The tactic was roundly condemned by religious leaders across the political spectrum, including conservative evangelical Christians. Ten professors of ethics at major seminaries and universities wrote a letter to President Bush in August 2004 asking him to "repudiate the actions of your re-election campaign," and calling on both parties to "respect the integrity of all houses of worship."
Officials of the Republican National Committee maintained that the tactic did not violate federal tax laws that prohibit churches from endorsing or opposing candidates for office, and they never formally renounced it. But Land said he thought the GOP had backed down.
"I heard nothing further about it, so my assumption was that it stopped, at least at the national level," he said.
Yesterday, the Greensboro News & Record reported that the North Carolina Republican Party was collecting church directories, and it quoted two local pastors as objecting to the practice. The Rev. Richard Byrd Jr. of Cornerstone Baptist Church in Greensboro said anyone who sent in a directory "would be betraying the trust of the membership," and the Rev. Ken Massey of the city's First Baptist Church said the request was "encroaching on sacred territory."
Chris Mears, the state party's political director, made the request in a Feb. 15 memo titled "The pew and the ballot box" that was sent by e-mail to "Registered Republicans in North Carolina."
Mears said the "Republican National Committee has completed a study on grass-roots activity that reveals that people who regularly attend church usually vote Republican when they vote."
"In light of this study's findings, it is imperative that we register, educate and get these potential voters from the pew to the ballot box.

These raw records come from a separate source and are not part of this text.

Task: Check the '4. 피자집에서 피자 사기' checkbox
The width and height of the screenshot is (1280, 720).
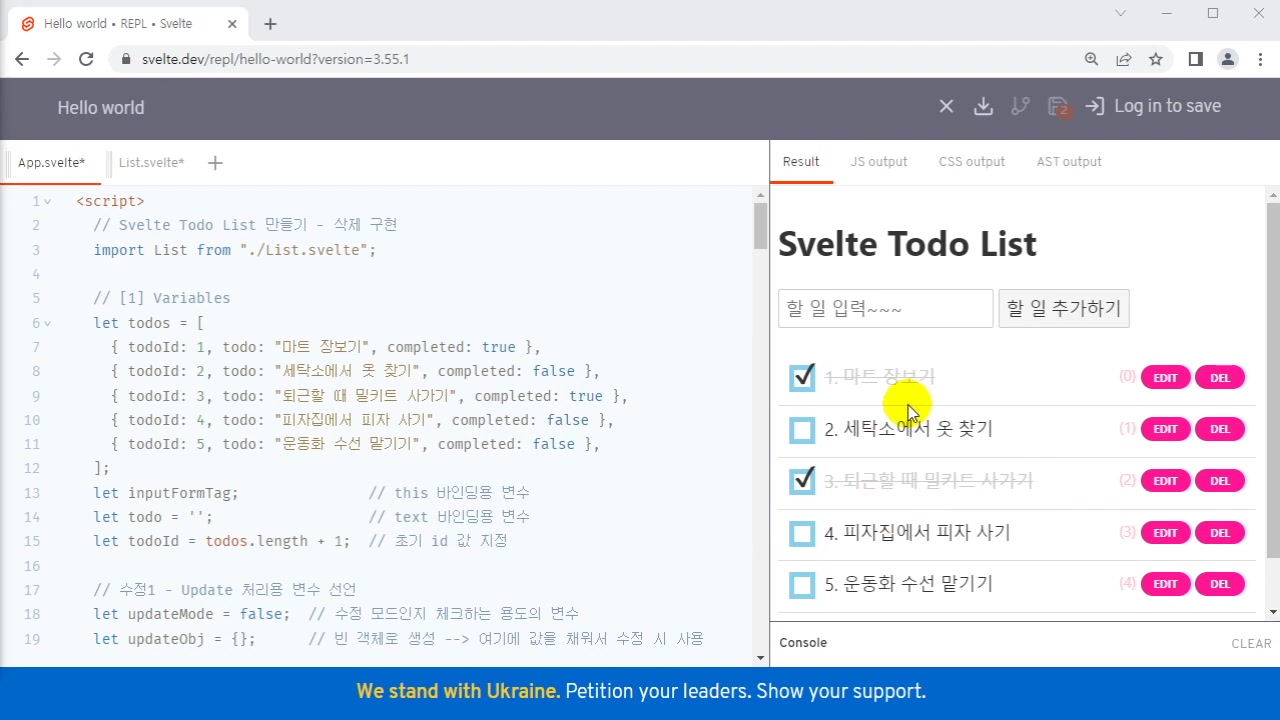Action: (x=802, y=533)
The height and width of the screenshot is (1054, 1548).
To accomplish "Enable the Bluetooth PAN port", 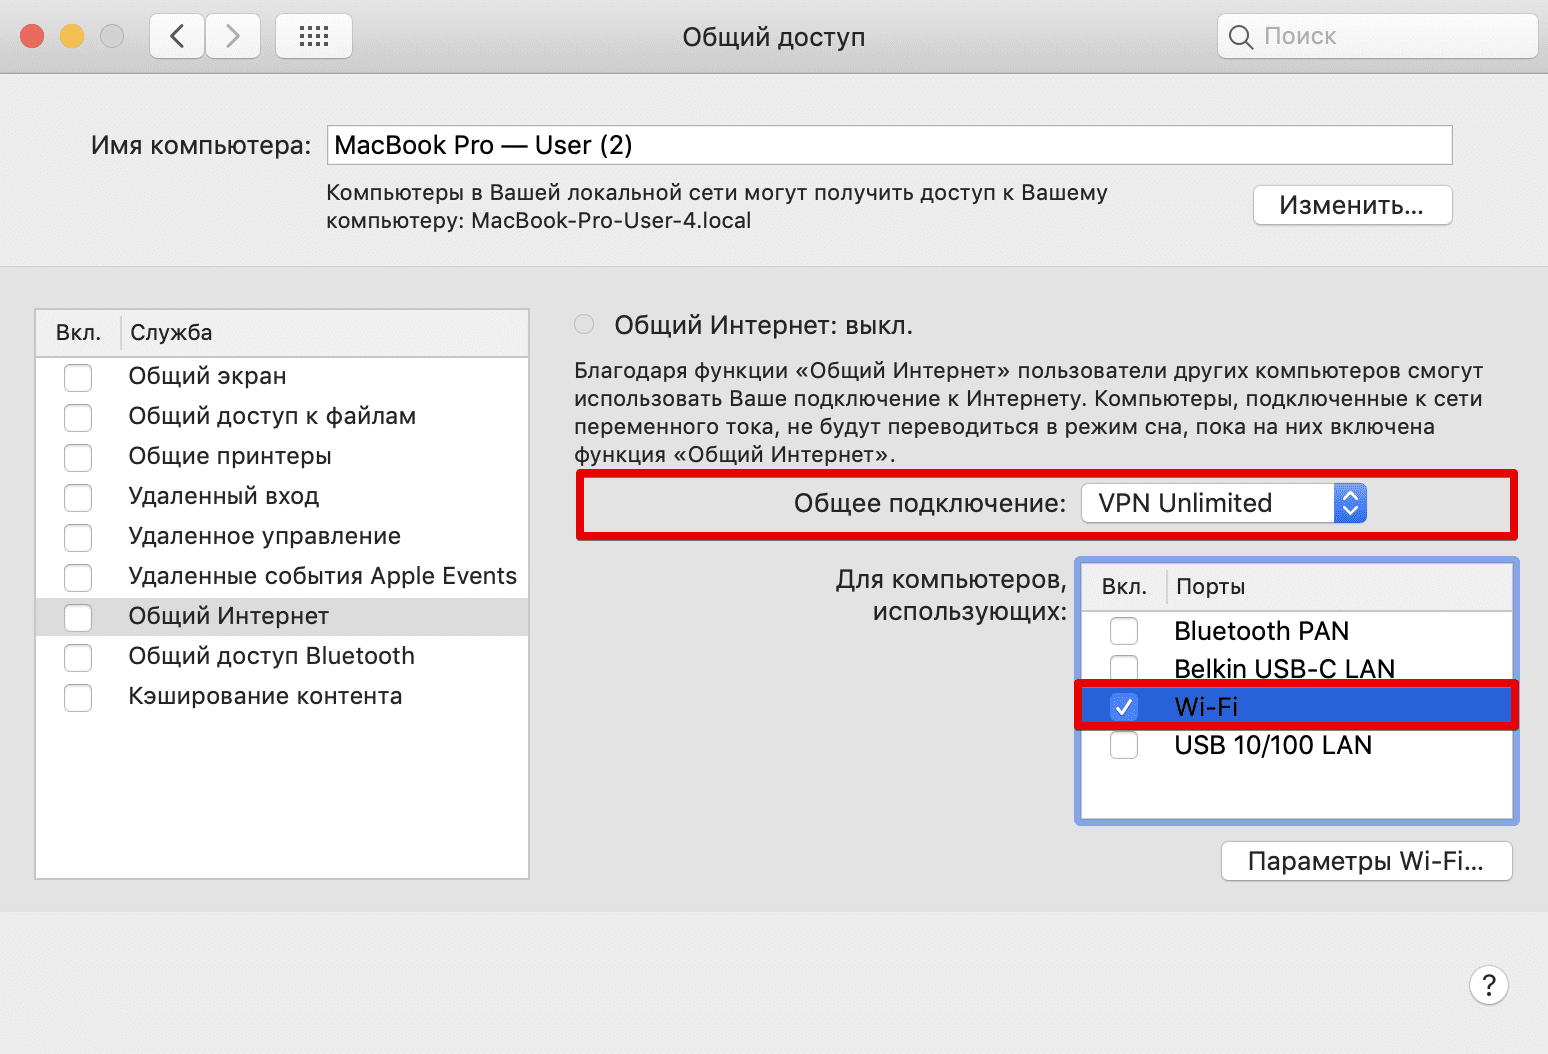I will click(x=1124, y=630).
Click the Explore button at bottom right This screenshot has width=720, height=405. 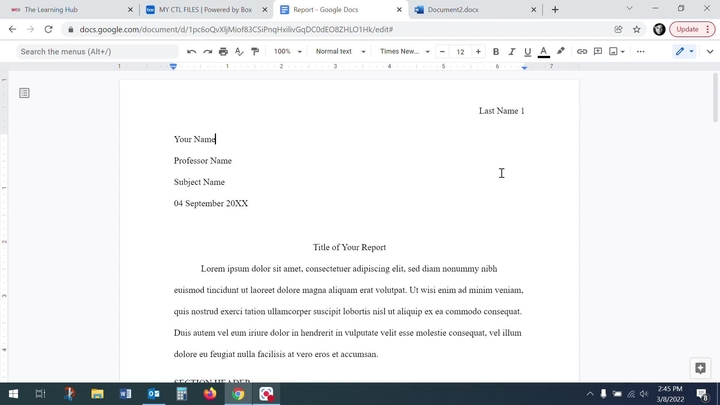700,368
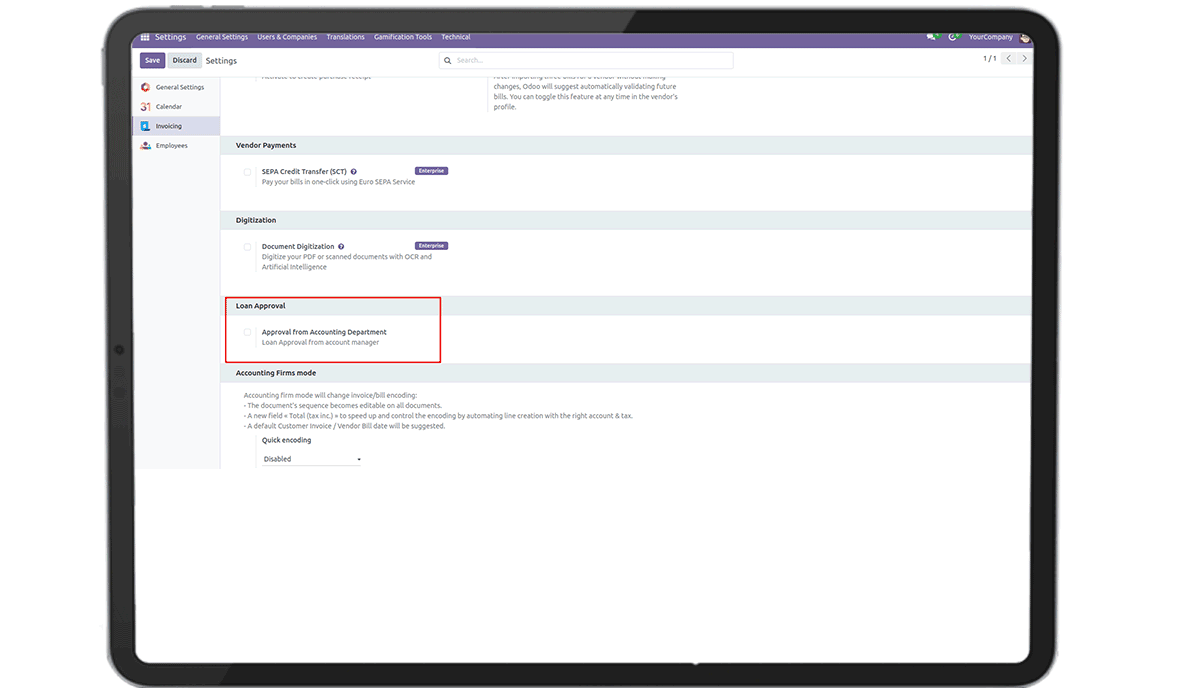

To do this we must know who these people are," the memo continued.
"I am requesting that you collect as many church directories as you can and send them to me in an effort to fully register, educate and energize North Carolina's congregations to vote in the 2006 elections," it said.
It added that the "North Carolina Republican Party holds your church's directory in strict confidence" and will not use it "to solicit church members for any other reason."
Stating that this does not violate the law because it doesn't mention specific candidates is like parsing the definition of "is" -- it may not violate the letter of the law, but it sure does violate the spirit:
By not taxing churches, the government is prevented from directly interfering with how those churches operate. By the same token, those churches are also prevented from directly interfering with how the government operates in that they cannot endorse any political candidates, they cannot campaign on behalf of any candidates, and they cannot attack any political candidate such that the effectively endorse that person’s opponent.
What this means is that charitable and religious organizations which receive a 501(c)(3) tax exemption have a clear and simple choice to make: they can engage in religious activities and retain their exemption, or they can engage in political activity and lose it, but they cannot engage in political activity and retain their exemption.
What sorts of things are churches and other religious organizations allowed to do? They can invite political candidates to speak so long as they don’t explicitly endorse them. They can speak out about a wide variety of political and moral issues, including very controversial matters like abortion and euthanasia, war and peace, poverty and civil rights.
Commentary on such issues can appear in church bulletins, in purchased advertisements, in news conferences, in sermons, and wherever else the church or church leaders would like their message to be transmitted. What does matter, however, is that such comments are limited to the issues and do not stray towards where candidates and politicians stand on those issues.